**Exercise instructions**
Select every line below containing the word "account".

**Records for the exercise**
Start of Block
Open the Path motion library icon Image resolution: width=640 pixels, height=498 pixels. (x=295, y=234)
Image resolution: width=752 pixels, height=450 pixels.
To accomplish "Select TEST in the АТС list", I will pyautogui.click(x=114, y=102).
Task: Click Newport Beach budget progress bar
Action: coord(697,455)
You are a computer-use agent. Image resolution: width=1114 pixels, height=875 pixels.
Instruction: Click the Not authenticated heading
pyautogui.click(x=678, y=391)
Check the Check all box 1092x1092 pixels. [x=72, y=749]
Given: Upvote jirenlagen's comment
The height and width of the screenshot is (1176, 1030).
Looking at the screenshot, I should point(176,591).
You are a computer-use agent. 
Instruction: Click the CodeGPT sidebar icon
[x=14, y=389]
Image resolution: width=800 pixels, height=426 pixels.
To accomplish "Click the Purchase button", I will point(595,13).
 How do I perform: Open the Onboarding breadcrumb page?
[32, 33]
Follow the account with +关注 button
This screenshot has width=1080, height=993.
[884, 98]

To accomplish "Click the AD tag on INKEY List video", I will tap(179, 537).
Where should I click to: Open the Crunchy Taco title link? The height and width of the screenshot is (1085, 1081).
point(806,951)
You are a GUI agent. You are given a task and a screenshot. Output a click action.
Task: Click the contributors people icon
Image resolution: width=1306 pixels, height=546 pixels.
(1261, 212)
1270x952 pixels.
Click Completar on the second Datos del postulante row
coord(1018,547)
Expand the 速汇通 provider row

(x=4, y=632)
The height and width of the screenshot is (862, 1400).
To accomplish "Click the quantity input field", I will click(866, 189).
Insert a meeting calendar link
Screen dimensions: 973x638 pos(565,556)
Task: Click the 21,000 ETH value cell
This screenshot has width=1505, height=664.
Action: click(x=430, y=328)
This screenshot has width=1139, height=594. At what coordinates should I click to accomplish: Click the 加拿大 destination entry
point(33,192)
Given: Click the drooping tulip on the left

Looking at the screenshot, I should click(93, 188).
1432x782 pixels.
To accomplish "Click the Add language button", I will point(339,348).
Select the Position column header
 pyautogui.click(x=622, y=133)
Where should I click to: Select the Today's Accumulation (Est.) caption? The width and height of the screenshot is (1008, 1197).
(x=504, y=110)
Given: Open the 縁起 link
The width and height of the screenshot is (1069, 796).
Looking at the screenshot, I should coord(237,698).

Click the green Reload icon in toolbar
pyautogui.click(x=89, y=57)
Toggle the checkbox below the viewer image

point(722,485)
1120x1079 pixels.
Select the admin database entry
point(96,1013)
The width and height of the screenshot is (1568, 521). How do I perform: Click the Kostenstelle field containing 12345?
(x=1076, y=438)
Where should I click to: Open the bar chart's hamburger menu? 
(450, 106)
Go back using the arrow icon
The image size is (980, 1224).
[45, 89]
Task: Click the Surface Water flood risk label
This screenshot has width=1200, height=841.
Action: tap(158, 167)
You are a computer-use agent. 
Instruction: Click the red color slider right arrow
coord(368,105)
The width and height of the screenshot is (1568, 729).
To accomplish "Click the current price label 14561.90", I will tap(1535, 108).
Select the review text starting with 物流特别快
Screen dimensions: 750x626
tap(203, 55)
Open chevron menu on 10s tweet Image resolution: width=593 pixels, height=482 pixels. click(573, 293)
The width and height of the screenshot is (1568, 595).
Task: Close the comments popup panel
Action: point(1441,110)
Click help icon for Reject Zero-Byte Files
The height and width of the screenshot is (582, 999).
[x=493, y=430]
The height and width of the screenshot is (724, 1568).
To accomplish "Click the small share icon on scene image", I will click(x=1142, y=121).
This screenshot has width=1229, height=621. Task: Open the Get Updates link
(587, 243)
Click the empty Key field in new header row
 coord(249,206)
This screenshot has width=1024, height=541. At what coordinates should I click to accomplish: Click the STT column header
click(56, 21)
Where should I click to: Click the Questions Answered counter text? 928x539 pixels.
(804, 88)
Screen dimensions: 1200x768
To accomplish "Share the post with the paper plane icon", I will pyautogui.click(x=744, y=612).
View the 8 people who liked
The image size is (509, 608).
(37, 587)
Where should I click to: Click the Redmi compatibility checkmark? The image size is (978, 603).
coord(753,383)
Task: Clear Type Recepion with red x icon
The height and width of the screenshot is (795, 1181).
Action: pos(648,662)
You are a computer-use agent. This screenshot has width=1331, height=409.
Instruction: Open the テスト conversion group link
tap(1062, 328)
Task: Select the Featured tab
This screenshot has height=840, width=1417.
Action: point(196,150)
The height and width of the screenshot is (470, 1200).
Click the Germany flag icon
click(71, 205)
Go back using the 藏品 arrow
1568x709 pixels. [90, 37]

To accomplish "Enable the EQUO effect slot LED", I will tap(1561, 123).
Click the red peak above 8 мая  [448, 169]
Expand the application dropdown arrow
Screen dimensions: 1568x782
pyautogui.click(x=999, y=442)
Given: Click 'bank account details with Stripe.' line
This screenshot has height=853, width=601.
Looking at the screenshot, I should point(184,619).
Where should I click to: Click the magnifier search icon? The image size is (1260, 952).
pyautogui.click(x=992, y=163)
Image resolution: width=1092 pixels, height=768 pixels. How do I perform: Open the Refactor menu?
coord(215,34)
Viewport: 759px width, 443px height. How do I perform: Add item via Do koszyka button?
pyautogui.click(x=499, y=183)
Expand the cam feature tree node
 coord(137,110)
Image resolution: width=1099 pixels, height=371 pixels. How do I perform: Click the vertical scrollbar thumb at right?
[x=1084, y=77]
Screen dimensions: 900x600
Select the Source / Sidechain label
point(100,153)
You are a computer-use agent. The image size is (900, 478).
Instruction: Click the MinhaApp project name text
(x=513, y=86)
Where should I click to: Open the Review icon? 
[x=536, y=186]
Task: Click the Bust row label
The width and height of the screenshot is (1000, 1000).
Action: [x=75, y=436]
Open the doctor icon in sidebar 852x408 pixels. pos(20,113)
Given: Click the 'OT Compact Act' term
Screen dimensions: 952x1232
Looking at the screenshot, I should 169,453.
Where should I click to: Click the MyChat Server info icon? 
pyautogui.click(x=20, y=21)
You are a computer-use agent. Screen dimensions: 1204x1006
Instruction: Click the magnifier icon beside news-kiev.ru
End of Block
**Result for this exercise**
Follow the account with +关注 button
Given: Click 'bank account details with Stripe.' line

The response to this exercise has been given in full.